Kampanye Toyota Astra Motor yang berhasil menjual sejuta Kijang atau Mitsubishi yang melampaui penjualan 1,5 juta mobil lebih menitik-beratkan sisi factual dan success story. Sementara semarak publikasi berita tentang fenomena sukses pemasaran mobil Xenia dan Avanza, serta disusul Suzuki APV lebih ditunjang sisi novelty.

Publikasi berita tentang Gebyar BCA yang tayang di layar kaca sejak beberapa tahun lalu dan peluncuran Manhattan Card dari Bank Permata belum lama ini ditunjang oleh aspek kedekatan dari segi emosional dan psikologis (proximity), karena sesuai dengan tren gaya hidup nasabah.

Beberapa contoh itu memperlihatkan perlunya menciptakan momentum publikasi yang pas.

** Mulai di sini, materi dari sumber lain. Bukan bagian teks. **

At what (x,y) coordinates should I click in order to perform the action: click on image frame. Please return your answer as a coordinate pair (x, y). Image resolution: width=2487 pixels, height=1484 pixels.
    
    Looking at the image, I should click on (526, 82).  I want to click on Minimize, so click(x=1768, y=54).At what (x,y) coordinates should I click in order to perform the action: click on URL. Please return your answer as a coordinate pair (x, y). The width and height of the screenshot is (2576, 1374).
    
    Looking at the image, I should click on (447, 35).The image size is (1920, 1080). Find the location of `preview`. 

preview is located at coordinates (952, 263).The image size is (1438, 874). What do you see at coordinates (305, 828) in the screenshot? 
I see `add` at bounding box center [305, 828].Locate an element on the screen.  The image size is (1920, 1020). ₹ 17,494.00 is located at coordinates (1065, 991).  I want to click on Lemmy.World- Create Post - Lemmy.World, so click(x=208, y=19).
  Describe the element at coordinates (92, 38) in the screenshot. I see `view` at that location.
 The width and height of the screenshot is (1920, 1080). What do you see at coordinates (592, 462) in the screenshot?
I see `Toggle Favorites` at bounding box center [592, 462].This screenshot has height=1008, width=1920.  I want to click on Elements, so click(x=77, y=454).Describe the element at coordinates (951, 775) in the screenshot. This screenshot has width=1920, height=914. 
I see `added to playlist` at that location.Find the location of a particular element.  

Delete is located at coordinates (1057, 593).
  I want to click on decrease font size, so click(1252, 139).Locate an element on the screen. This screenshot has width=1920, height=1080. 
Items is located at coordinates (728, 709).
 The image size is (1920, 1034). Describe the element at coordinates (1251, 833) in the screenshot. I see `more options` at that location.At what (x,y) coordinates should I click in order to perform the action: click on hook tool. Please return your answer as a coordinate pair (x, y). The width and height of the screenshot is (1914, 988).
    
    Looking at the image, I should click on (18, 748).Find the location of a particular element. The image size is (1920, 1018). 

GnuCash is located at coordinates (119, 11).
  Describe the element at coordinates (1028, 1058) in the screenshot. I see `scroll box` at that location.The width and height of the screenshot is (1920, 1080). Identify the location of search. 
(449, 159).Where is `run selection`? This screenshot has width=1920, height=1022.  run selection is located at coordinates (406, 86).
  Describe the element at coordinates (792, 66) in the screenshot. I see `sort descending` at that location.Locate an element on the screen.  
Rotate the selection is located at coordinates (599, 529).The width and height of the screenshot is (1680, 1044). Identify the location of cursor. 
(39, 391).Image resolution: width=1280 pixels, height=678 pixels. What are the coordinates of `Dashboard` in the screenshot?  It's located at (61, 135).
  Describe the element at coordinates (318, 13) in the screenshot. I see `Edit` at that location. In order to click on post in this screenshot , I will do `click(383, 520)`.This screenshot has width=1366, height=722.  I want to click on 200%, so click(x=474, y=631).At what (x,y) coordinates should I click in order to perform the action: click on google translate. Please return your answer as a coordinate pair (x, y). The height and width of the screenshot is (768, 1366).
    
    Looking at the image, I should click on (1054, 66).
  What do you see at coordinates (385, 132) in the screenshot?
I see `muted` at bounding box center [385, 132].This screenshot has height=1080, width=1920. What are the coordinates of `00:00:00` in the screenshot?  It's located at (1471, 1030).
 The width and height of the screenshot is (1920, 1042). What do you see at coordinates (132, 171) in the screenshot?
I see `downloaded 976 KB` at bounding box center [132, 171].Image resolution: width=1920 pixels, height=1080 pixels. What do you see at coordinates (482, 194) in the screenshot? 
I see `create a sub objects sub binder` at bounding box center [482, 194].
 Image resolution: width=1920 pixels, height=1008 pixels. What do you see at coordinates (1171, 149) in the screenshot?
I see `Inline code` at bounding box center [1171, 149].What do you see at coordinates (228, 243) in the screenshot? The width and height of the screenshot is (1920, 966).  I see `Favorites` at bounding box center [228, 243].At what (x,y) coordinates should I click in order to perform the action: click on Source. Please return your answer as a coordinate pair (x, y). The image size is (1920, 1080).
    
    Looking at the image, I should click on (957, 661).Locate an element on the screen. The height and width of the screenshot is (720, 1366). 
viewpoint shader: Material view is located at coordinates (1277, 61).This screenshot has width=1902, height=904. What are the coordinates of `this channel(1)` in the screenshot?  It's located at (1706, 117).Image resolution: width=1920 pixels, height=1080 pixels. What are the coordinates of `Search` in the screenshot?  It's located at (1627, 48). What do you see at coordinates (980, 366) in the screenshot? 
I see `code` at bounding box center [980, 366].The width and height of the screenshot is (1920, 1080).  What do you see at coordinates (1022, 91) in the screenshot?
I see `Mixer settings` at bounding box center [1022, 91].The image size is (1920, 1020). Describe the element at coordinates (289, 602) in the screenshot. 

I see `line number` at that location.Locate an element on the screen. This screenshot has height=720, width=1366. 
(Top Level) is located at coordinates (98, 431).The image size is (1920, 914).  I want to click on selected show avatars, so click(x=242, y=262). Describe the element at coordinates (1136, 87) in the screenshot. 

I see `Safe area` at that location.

Kinilah saatnya insan iklan dan pemasaran melirik pelaku PR untuk diajak berkolaborasi dalam publikasi demi suksesnya kampanye komunikasi pemasaran.

Petikan Harmoni 09

  • Fenomena Marketing PR berwujud gaya advertorial, publi-tising (publication dan advertising), atau event marketing (ajang pemasaran yang melibatkan insan periklanan, PR dan promosi atau pemasaran).
  • Gaya pemasaran milenium baru menghendaki kolaborasi insan pemasaran, PR dan jurnalistik guna mewujudkan pemasaran bernilai berita dengan mengangkat antara sisi human interest, proximity, novelty, dan success story.